Courtney Barnett. Calma all’orizzonte, “Site Unseen”

Dopo l’alternative rock dalle tendenze più noisy di Stay In Your Lane, Courtney Barnett torna con Site Unseen, un brano indie rock dichiaratamente ottimista, che celebra la pace del non sapere e la capacità del tempo di schiarire anche i cieli più neri.

Chiusa la parentesi strumentale di End of the Day (2023), Barnett recupera la poetica e la scrittura asciutta degli inizi, pur con una sezione ritmica insolitamente sintetica: Site Unseen è un brano diretto e trasparente, con cui la cantante si ripete di prendere la vita giorno per giorno, bandendo l’indecisione.
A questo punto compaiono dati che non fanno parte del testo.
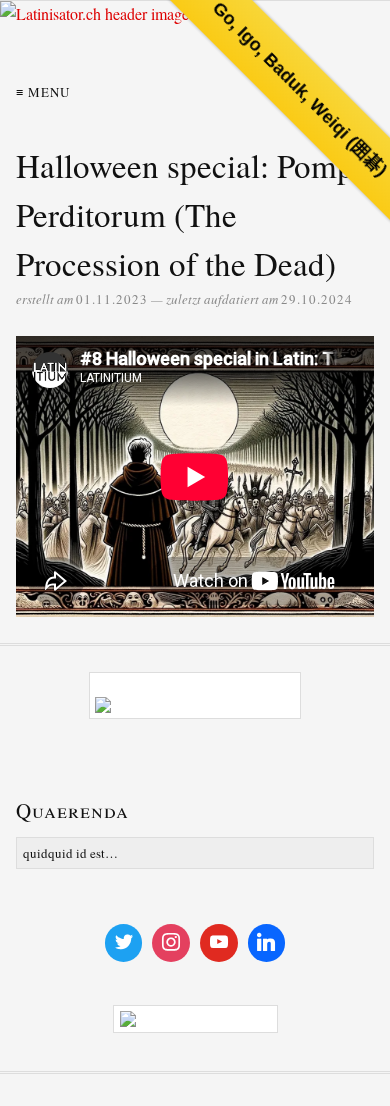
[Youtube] (219, 943)
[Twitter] (124, 943)
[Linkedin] (267, 943)
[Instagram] (171, 943)
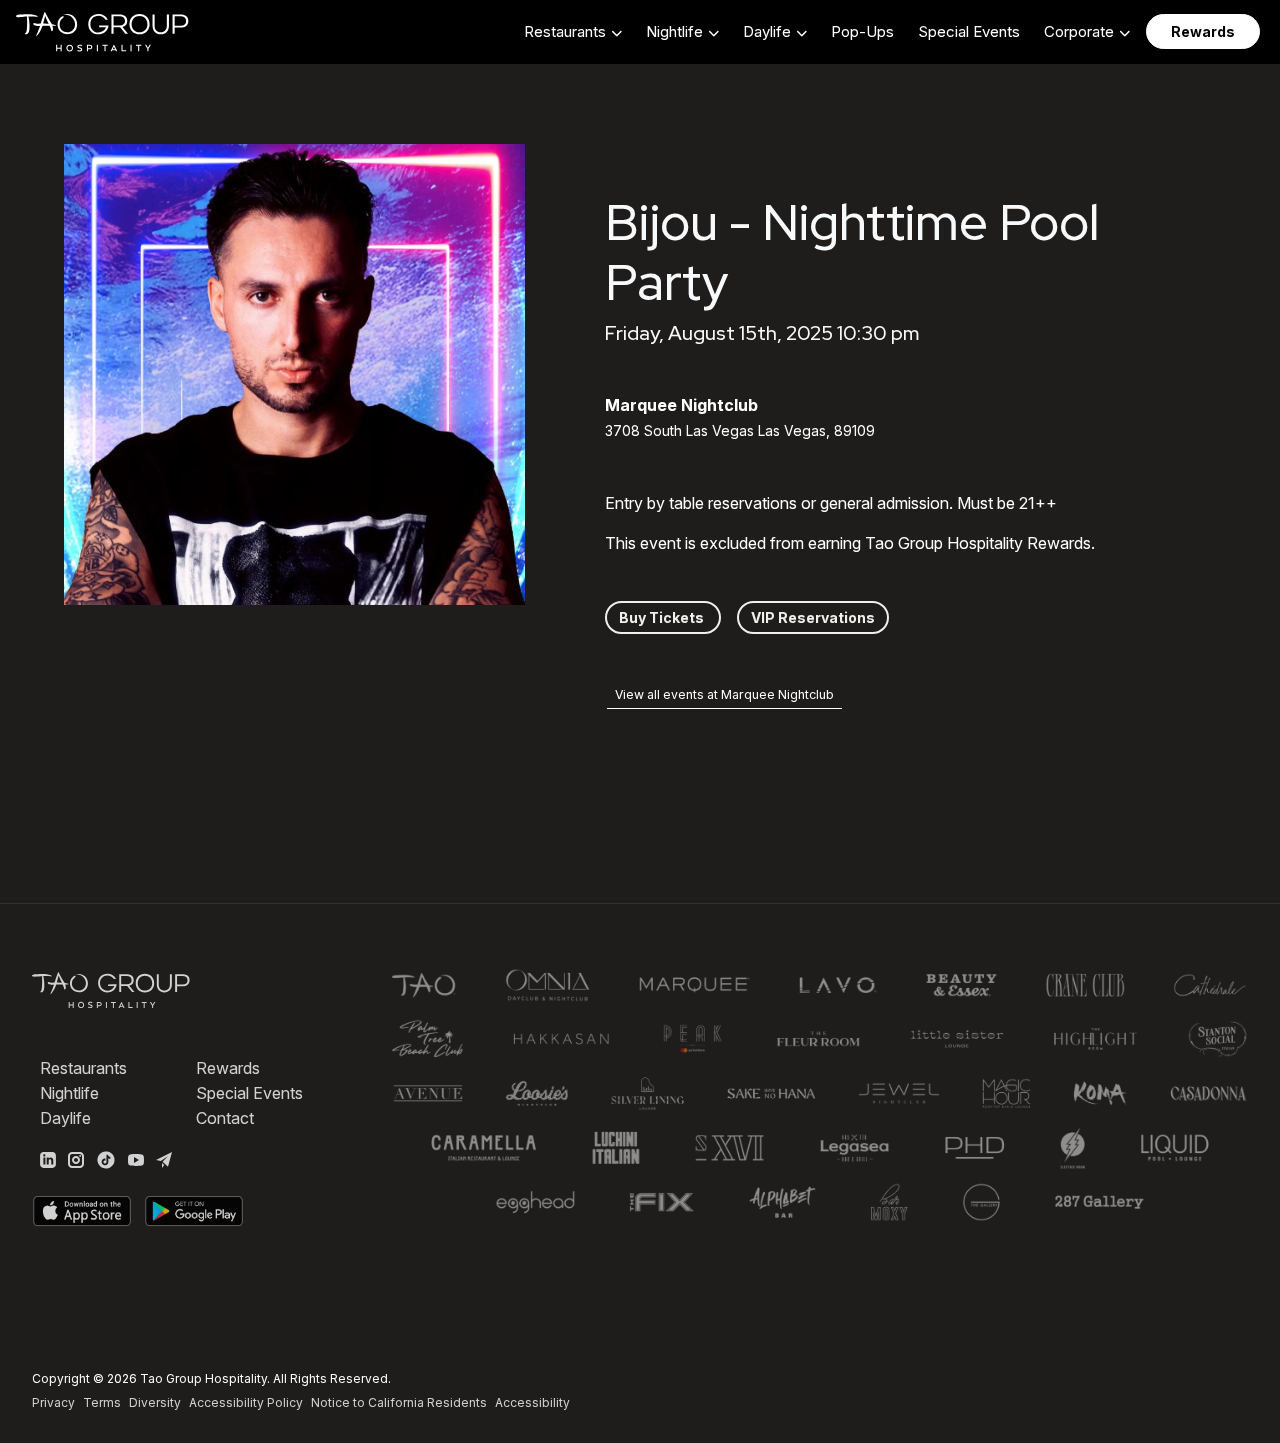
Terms (102, 1402)
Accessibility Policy (246, 1402)
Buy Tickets (663, 617)
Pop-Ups (862, 31)
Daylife (65, 1118)
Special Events (969, 31)
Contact (225, 1118)
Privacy (53, 1402)
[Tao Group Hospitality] (103, 32)
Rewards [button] (1203, 31)
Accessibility (532, 1402)
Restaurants (83, 1068)
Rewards (228, 1068)
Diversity (155, 1402)
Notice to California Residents (399, 1402)
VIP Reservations (813, 617)
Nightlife (69, 1093)
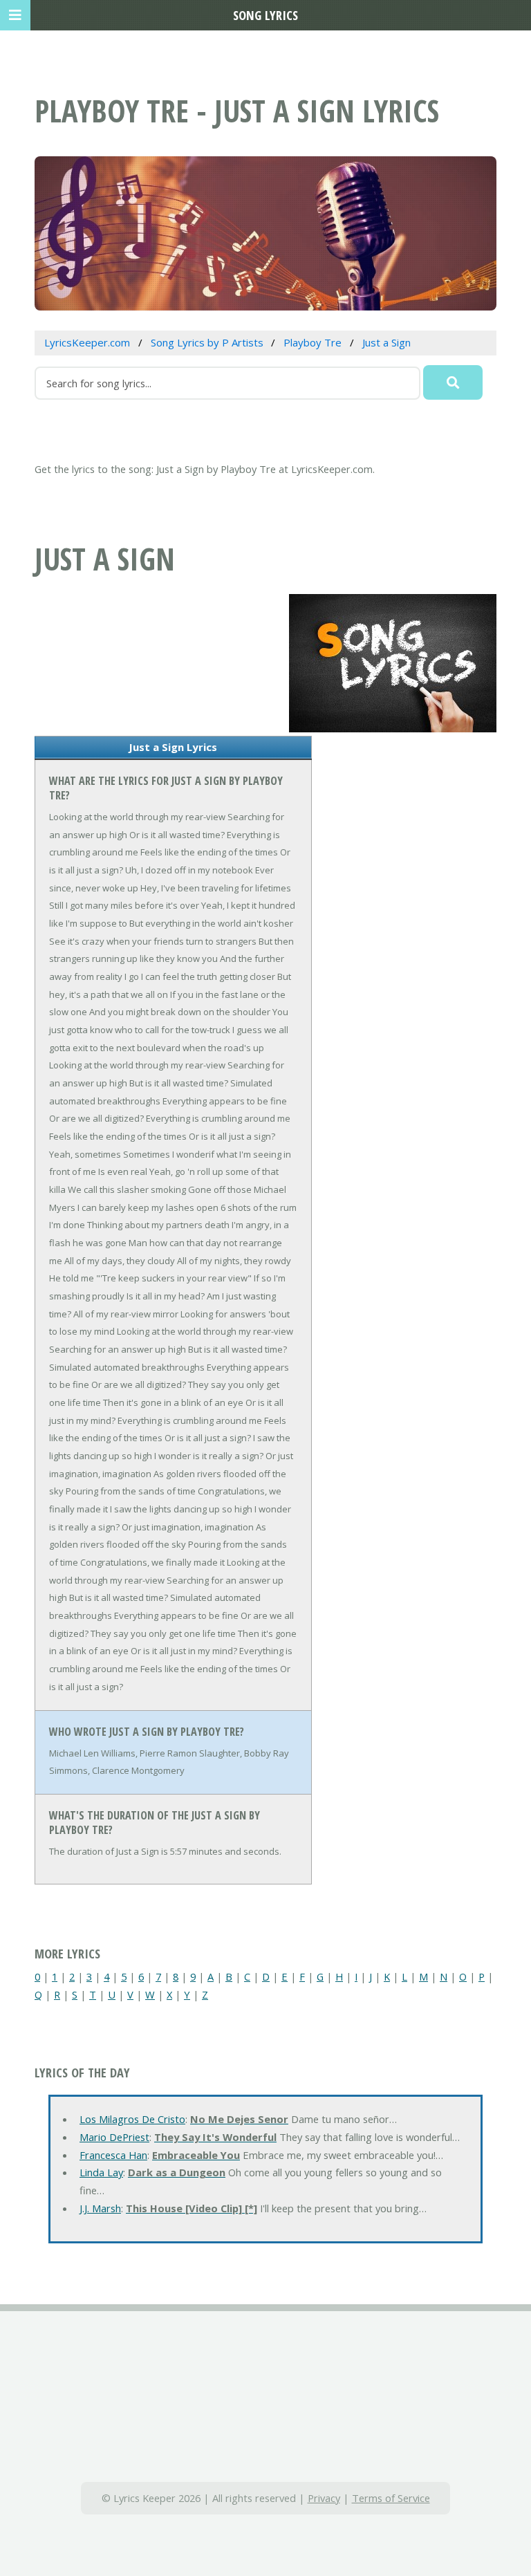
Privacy (324, 2498)
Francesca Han (113, 2155)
Il contrasto fra l’ariosità della prima chitarra e i riff distorti della seconda riflette la complementarietà del cantato spensierato ma aspro di Barnett e dei cori più acuti e armonici di Katie Crutchfield (Waxahatchee).
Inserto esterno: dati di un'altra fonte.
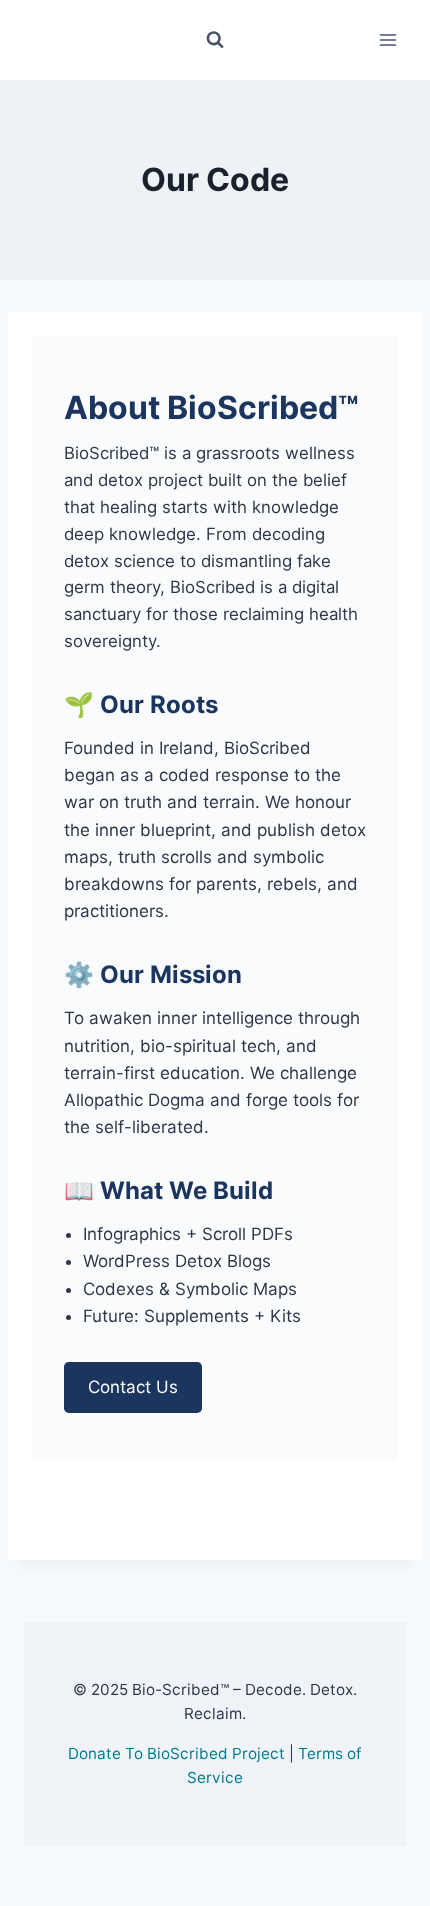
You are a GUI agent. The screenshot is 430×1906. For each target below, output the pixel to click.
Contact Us (133, 1387)
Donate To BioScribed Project (176, 1753)
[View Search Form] (215, 40)
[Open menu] (387, 39)
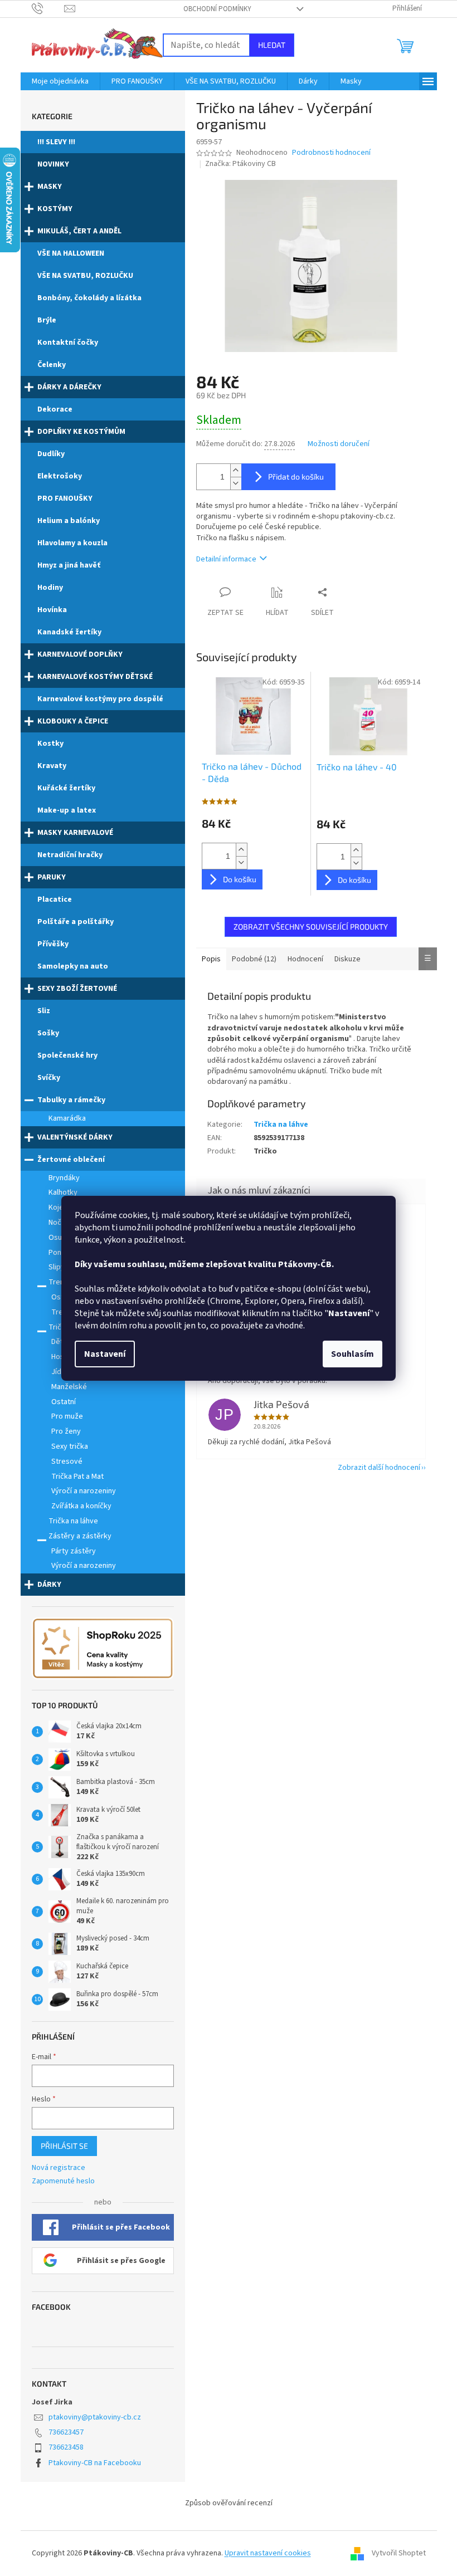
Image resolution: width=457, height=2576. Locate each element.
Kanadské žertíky (69, 632)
Su un dualismo simile si basa anche il filmato del brano, uno sfogo surrealista dalla fotografia calda, i contorni sfocati e i colori accesi: le sorelle Juliana e Nicola Giraffe – registe del videoclip – danno vita a scenette spensierate, muovendosi in coppia con una specularità che rispetta le simmetrie delle composizioni.

Site Unseen e Stay In Your Lane faranno parte di Creature of Habit, un progetto definito audace ed emotivamente intenso, che parla di come smettere di ostacolarsi e riuscire davvero a sentire la propria vita. L’uscita dell’album è prevista per il 27 marzo via Fiction Records/Virgin Music Group.